▶ _WHAT YOU SHOULD DO_
Give every line below again, exactly as it appears.

Stored dataset items
────────────────
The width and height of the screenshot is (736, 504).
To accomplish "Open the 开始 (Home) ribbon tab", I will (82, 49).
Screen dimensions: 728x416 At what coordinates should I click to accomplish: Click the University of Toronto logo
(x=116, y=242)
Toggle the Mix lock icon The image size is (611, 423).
────────────────
▶ _SOLUTION FOR THIS EXERCISE_
The width and height of the screenshot is (736, 504).
To accomplish "Open the 开始 (Home) ribbon tab", I will (82, 49).
Screen dimensions: 728x416 At what coordinates should I click to accomplish: Click the University of Toronto logo
(x=116, y=242)
Toggle the Mix lock icon The image size is (611, 423).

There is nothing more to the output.